Spermophilus brevicauda
- Conservation status: Least Concern (IUCN 3.1)

Scientific classification
- Kingdom: Animalia
- Phylum: Chordata
- Class: Mammalia
- Order: Rodentia
- Family: Sciuridae
- Genus: Spermophilus
- Species: S. brevicauda
- Binomial name: Spermophilus brevicauda (Brandt, 1843)
- Synonyms: S. carruthersi (Thomas, 1912); S. intermedius (Brandt, 1844); S. ilensis (Belyaev, 1945); S. saryarka (Selevin, 1937); S. selevini (Argyropolu, 1941);

= Spermophilus brevicauda =

- Authority: (Brandt, 1843)
- Conservation status: LC
- Synonyms: S. carruthersi (Thomas, 1912), S. intermedius (Brandt, 1844), S. ilensis (Belyaev, 1945), S. saryarka (Selevin, 1937), S. selevini (Argyropolu, 1941)

Species of rodent

Spermophilus brevicauda (Brandt's ground squirrel) is a species of rodent in the family Sciuridae. It is found in eastern Kazakhstan and the northern half of the Xinjiang region of China.

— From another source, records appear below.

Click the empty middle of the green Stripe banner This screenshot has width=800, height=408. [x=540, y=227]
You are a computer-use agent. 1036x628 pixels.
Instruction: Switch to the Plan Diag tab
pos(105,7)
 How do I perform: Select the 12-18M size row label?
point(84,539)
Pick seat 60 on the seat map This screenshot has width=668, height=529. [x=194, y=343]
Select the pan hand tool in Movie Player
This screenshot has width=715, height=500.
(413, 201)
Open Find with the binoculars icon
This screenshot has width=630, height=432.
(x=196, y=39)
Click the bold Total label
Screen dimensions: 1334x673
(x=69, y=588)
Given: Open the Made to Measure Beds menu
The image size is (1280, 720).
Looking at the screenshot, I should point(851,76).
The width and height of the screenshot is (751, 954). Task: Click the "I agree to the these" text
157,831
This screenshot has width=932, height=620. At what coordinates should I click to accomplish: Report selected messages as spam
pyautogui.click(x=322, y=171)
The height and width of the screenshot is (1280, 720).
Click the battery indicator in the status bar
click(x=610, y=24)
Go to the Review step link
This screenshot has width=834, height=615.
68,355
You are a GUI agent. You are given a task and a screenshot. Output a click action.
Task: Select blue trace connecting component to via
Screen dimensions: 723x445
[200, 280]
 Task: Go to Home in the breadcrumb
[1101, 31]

A generic revision of the genus was undertaken in 2007 which helped resolve the uncertainty as to whether this species should be considered a subspecies of Spermophilus erythrogenys. A phylogeny based on molecular sequence data determined that S. brevicauda was indeed a separate species from S. erythrogenys, and from the other similar species in the genus, S. pallidicauda and S. alashanicus.

==Description==
Brandt's ground squirrel is smaller than most other Spermophilus species being 165 to 210 millimetres long with a short tail some 30 to 50 millimetres long and weighing up to 440 grams. It is an ochre brown colour with distinctive lighter coloured spots. The hind feet are russet as is the tail, though in some parts of the range the tail is yellowish. There are paler regions around the eyes with rust coloured patches above and below.

==Distribution==
Brandt's ground squirrel is found from the Lake Zaysan region in eastern Kazakhstan, southwards and westwards along the Tian Shan mountain range to the vicinity of Almaty, on both sides of the Kazakh-Chinese border. The closely related species, Spermophilus alashanicus from the Alashan Desert and Spermophilus pallidicauda, found in north east Gansu and Inner Mongolia, are allopatric in distribution, separated as they are by geographic boundaries.

==Biology==
This species is found in dry steppes and semi-desert brushlands. It lives either communally or singly in burrows where it hibernates in winter and aestivates in excessive summer heat. The entrance to the burrow is often found at the base of a bush. The diet is primarily vegetarian consisting of seasonal plant growth including young shoots of certain shrubs, bulbs and tubers. Unlike some other related species, Brandt's ground squirrel seldom stands erect on its two hind legs and its alarm cry is a quiet squeak.